Handling Refunds and Disputes

Refunds

In the individual-payments export, refunds appear as separate rows with negative amounts. In the payout export, refunds are netted out of the payout total. If you're importing individual payments, the negative-amount refund rows will work directly in QB and Xero as long as you've converted cents to dollars.

Disputes

Disputes are messier. When a customer disputes a charge, Stripe holds the disputed amount plus a fee. If you win the dispute, the held amount is released; if you lose, it's gone. Disputes appear in the Disputes export, not the payments export. For accounting purposes, you typically book disputes as a separate expense category until they resolve.

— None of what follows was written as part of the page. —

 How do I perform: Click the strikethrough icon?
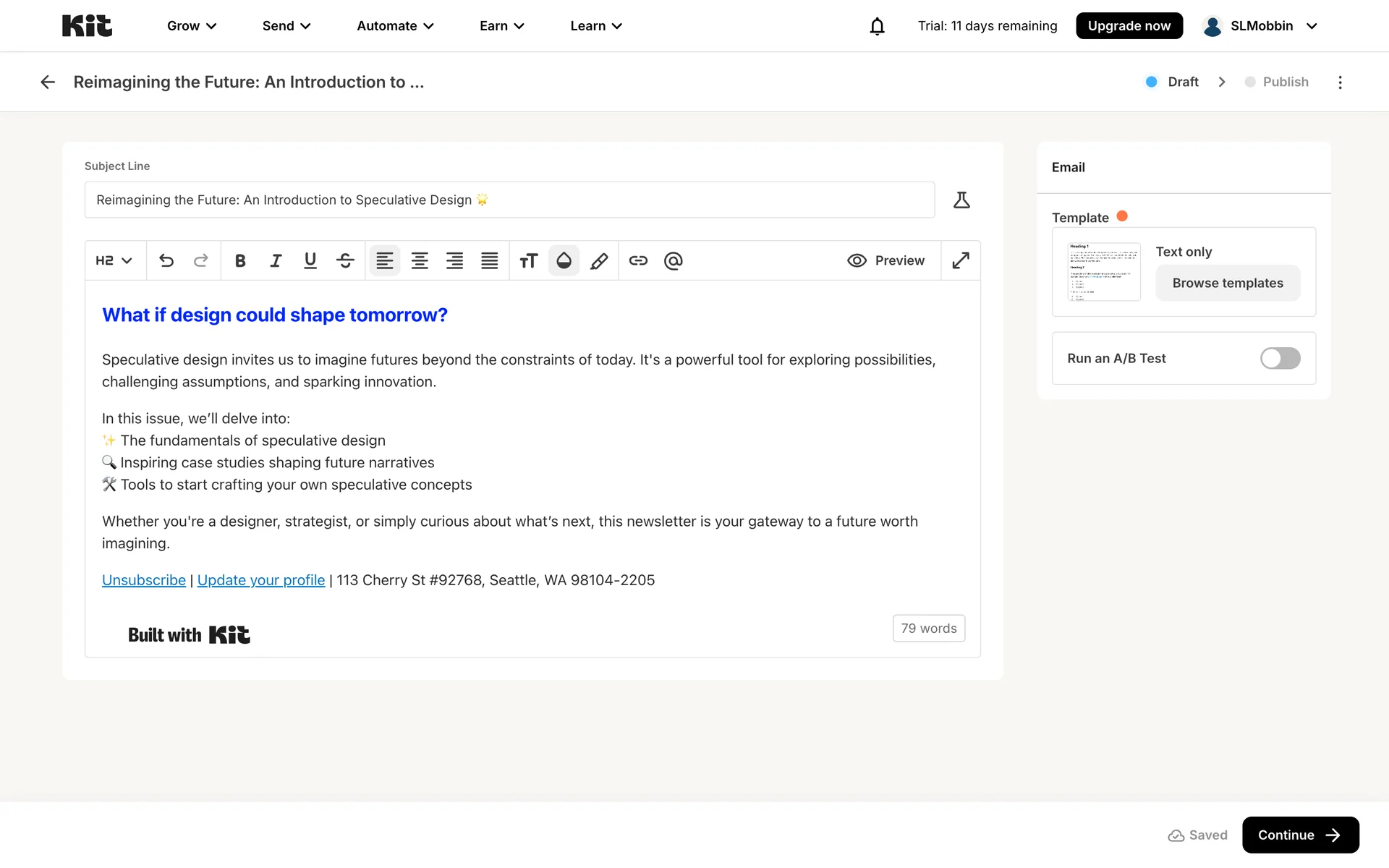(x=345, y=260)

Common Errors and Quick Fixes

"Amount is outside acceptable range" in QuickBooks

You forgot to divide by 100. A $99 payment imported as $9,900 may trip QuickBooks' large-transaction sanity check. Re-do the division and re-import.

"Invalid date format"

Stripe's full timestamp wasn't stripped. QB and Xero want just the date portion. Make sure your Date column is in MM/DD/YYYY (US) or DD/MM/YYYY (non-US Xero), not 2026-05-15T14:32:05Z.

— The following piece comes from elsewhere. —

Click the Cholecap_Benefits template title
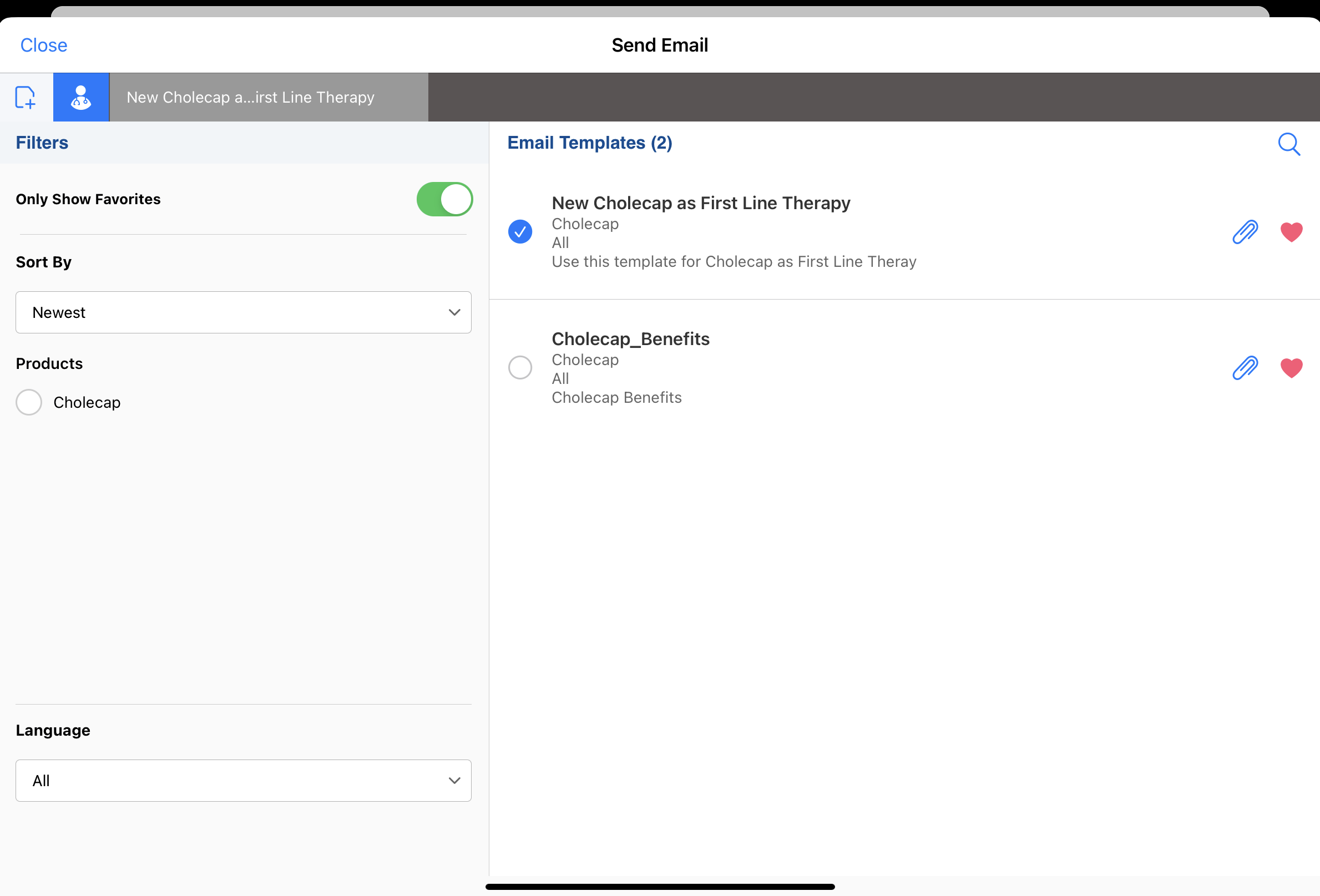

Imported totals don't match Stripe Dashboard

Time-zone shift. Stripe's dashboard shows times in your dashboard time zone (set in your account settings), but the CSV export is always in UTC. Either change your CSV dates to match the dashboard timezone, or change the dashboard timezone to UTC and reconcile from there.

Cross-reference: if you also need to combine Stripe data with your bank statement for cash-flow analysis (rather than accounting imports), see our guide on merging bank and Stripe CSVs. The two posts cover different intents — accounting imports versus reconciliation views.

Building a Reusable Pipeline

Stripe exports always come in the same format. If you do this monthly, build the cleanup pipeline once: convert cents to dollars, strip timestamps to dates, drop unneeded columns, rename to QB/Xero column names. Then every month it's a one-click cleanup. PipeSheets' Stripe CSV Export Cleaner has these steps as a preset, but the same logic applies whether you build it there or in Excel.

Prevention: Use Stripe's Tax & Accounting Integrations

Stripe has direct integrations with QuickBooks Online and Xero. If you can use them, they handle the cents-to-dollars conversion and timezone normalization automatically. CSV cleanup is for the cases where direct integrations don't fit: backfilling historical data, importing into accounting software that Stripe doesn't directly support (Wave, FreshBooks), or when you need to apply business-specific logic to the import (custom categorization, merging with non-Stripe revenue).